* [Data for analysis]:
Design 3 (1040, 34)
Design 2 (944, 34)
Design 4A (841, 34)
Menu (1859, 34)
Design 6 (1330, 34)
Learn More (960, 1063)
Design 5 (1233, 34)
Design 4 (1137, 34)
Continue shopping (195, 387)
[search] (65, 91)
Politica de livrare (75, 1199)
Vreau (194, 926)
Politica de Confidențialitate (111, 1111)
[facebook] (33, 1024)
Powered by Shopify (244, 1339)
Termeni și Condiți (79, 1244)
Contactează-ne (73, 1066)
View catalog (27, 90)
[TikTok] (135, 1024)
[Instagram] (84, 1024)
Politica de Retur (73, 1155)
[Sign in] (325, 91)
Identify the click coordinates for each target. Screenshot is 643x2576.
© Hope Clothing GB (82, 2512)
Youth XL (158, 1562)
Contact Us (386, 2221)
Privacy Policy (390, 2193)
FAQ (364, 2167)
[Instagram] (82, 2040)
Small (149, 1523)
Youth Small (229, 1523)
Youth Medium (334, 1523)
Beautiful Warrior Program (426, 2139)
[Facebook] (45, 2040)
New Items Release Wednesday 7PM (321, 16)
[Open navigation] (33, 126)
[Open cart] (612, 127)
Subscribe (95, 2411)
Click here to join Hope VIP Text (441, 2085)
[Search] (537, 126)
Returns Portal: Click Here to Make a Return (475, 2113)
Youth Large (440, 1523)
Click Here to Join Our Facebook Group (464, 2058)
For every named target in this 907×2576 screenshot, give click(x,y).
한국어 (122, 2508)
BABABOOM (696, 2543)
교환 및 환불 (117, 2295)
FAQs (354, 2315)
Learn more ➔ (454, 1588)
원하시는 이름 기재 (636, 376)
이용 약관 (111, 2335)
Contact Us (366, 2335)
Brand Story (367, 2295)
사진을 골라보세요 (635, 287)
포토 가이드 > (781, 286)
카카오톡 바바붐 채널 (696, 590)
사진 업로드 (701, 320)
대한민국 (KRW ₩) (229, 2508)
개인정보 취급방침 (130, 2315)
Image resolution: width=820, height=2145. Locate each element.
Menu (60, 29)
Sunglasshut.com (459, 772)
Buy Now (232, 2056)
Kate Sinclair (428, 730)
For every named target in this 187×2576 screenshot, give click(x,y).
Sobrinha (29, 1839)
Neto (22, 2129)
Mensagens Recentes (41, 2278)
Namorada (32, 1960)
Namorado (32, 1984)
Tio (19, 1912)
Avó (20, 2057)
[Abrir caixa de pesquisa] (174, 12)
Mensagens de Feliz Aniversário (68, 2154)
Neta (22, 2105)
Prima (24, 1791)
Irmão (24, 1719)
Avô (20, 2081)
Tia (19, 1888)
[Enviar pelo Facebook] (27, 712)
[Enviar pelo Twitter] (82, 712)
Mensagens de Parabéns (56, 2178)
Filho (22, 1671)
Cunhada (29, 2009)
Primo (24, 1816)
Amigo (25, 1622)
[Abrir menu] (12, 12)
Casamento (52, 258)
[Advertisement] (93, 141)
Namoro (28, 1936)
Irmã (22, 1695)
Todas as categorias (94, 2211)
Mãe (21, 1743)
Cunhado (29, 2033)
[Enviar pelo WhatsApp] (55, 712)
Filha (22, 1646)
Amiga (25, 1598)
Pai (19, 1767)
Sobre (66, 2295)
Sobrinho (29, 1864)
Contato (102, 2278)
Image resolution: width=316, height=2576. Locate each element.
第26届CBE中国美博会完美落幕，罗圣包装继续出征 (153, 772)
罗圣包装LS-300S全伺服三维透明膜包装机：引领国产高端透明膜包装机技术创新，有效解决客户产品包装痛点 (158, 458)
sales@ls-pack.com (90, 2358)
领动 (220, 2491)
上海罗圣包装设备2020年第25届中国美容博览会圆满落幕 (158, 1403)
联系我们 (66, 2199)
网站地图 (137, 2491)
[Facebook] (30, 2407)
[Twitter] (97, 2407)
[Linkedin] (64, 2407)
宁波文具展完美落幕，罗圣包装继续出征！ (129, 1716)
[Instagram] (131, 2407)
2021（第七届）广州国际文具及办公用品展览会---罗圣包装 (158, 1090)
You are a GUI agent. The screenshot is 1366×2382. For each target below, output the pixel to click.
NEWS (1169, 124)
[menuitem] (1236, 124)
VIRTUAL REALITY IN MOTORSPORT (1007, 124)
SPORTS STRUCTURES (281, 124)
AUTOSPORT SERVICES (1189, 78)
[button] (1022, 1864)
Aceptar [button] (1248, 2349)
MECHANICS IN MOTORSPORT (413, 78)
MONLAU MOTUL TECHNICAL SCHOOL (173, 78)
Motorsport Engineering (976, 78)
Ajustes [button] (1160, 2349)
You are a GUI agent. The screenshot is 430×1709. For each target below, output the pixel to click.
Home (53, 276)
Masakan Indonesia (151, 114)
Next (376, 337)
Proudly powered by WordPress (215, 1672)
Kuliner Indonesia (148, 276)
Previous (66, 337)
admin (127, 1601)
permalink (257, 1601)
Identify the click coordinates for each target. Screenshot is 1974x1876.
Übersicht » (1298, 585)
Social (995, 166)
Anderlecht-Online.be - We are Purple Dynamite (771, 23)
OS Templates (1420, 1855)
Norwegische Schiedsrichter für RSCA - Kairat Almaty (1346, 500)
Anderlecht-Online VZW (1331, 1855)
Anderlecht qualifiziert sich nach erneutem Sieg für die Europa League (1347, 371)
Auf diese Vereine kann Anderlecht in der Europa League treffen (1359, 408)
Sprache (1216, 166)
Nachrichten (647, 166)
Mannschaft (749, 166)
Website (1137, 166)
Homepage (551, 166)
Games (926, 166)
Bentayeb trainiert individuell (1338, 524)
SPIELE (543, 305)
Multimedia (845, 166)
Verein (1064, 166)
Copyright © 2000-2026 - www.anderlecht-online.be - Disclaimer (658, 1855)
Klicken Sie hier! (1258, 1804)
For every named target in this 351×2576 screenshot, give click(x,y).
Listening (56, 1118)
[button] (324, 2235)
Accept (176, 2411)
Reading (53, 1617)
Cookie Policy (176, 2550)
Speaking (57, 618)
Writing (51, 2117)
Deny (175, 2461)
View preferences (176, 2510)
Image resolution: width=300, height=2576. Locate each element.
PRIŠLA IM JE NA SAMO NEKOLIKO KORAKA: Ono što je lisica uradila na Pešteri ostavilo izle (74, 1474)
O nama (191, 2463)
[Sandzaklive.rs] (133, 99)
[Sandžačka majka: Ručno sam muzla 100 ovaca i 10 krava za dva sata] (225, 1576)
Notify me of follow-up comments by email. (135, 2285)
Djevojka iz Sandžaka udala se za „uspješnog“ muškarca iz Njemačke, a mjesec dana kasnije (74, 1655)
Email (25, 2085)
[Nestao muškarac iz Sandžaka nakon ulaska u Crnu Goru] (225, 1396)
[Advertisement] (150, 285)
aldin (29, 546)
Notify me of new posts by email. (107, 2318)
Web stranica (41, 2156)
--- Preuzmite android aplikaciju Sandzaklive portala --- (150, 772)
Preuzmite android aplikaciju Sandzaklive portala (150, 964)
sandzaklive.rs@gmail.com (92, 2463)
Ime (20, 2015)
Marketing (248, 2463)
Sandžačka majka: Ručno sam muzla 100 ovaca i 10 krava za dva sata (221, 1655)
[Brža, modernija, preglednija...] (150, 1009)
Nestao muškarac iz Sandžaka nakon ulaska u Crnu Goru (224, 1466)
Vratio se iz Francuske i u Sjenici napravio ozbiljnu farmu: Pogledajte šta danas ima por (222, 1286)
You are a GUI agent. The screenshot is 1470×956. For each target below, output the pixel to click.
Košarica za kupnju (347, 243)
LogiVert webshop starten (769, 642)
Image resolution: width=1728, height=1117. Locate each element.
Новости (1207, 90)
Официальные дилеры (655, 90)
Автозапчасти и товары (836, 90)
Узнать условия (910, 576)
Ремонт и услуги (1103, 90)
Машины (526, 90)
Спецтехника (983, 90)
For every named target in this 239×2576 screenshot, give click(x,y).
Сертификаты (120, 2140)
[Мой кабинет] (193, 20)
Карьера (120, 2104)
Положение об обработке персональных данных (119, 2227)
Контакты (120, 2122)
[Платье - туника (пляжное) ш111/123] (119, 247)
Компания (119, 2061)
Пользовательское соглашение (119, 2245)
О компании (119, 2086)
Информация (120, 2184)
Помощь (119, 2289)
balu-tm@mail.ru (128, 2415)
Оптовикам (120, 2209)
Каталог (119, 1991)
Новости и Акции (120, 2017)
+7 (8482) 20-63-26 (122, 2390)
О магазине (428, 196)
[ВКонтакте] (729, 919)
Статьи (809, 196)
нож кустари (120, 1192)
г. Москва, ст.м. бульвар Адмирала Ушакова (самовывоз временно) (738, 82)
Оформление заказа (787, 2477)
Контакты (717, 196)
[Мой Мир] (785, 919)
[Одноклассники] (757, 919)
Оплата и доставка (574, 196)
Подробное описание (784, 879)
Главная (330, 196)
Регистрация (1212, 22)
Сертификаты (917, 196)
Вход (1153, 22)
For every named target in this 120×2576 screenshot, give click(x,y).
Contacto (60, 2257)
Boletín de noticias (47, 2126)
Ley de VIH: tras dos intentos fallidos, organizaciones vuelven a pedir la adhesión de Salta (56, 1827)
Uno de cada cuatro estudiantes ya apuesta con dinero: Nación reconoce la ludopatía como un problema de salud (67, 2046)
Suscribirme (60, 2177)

* [What the exercise asks]: Beginning at the line with "Design 4A (841, 34)" and ending at the line with "[facebook] (33, 1024)", reproduce each line of the data above exactly, and add no other lines.

* [Output below]:
Design 4A (841, 34)
Menu (1859, 34)
Design 6 (1330, 34)
Learn More (960, 1063)
Design 5 (1233, 34)
Design 4 (1137, 34)
Continue shopping (195, 387)
[search] (65, 91)
Politica de livrare (75, 1199)
Vreau (194, 926)
Politica de Confidențialitate (111, 1111)
[facebook] (33, 1024)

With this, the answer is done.